I had been to church before.
That shouldn’t have to be said. I don’t think, anyways. But maybe…
My meandering thoughts about encountering God sometimes seem very unchurched, I admit. So I state again:
I had been to church before.
The dim lighting of the Bistro at George Mason allowed me to enter unnoticed. I slipped, nervously, into the back row next to some girls with closed eyes and raised hands.
I was late.
I was late because I didn’t want to be there. I was too afraid to be there, too afraid that I would be received in the same unaccepting, conforming way that had become the trademark of my church experiences. Maybe I could sneak in and not be noticed…maybe I could just hear the word and leave. Though I didn’t want the word, I wanted friends.
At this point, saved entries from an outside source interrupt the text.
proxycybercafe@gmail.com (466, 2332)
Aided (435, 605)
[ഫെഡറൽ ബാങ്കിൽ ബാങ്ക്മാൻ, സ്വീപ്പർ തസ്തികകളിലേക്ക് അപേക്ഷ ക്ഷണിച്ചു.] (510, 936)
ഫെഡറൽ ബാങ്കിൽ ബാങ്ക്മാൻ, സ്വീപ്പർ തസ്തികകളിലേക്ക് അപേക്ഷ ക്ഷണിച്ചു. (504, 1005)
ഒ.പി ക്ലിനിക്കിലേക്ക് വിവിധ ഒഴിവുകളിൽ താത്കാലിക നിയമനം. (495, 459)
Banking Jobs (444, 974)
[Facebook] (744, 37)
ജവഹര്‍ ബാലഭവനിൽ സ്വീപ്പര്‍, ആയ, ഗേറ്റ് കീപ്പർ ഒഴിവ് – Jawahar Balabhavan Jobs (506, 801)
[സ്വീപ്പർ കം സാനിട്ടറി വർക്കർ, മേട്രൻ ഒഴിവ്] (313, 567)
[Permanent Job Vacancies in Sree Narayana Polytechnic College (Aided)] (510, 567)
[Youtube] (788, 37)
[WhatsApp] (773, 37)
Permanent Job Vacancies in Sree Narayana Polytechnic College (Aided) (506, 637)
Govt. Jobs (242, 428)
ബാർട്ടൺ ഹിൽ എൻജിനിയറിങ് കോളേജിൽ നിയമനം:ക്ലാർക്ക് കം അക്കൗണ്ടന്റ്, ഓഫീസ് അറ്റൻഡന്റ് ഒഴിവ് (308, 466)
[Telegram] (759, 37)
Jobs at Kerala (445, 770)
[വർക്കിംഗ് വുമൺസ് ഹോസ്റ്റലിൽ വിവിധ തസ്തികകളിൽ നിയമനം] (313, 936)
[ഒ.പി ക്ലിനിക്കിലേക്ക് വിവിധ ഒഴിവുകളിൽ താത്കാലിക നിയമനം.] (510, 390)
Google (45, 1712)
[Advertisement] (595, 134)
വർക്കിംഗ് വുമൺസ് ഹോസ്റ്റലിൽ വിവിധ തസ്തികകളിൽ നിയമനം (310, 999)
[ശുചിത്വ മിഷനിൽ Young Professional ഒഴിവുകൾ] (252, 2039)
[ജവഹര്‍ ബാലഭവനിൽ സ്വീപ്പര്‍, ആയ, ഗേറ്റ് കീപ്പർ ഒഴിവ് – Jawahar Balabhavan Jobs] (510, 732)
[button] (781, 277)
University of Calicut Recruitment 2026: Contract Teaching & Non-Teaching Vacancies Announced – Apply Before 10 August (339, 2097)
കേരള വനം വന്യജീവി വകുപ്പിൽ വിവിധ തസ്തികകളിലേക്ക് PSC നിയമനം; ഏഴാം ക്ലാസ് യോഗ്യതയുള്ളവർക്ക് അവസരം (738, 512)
Four weeks living out of my car came to a close with a dull crawl. No huge breakthrough. No life changing experiences, just routine. I don’t know what I was hoping to accomplish or have happen during these for weeks…but routine?
I was never on campus before living out of my car. I preferred to work at home, so it was odd that I was even on campus at seven thirty that night or any other night. It was the last week of my four-week adventure on a Tuesday evening. I passed the sign for the Chi Alpha ‘Encounter’ service on my way into the J.C. I fixed my tuna bagel sandwich and came down to the main floor. Music from the Chi Alpha service reverberated out into the main room where I was determined to work on school.
There are always too many legitimate excuses why you shouldn’t take a risk. Always. I was supposed to go in, even though the service had already started, I was supposed to go in. I knew it by the hunger in my heart for belonging, for peace and worship. I was supposed to go in, but I was scared. I deliberated within myself for ten minutes, slowly talking myself out of attending that one service.
It wouldn’t help. I thought. It wouldn’t make any difference.
They are all the same stale message. I needed life, and the church really only brought a lot of rules…
“If you don’t listen to me now, Charissa, when are you going to listen to me?”
It was the soft tap on the shoulder and the still small voice that I wanted to hear again and again until I could make sense of myself and life. It was the only time that God spoke to me while I was living out of my car and it was clear. Now or never.
I packed my things and slipped into the venue. Hoping to be noticed and not noticed at the same time. I had been to church before. Would this be any different?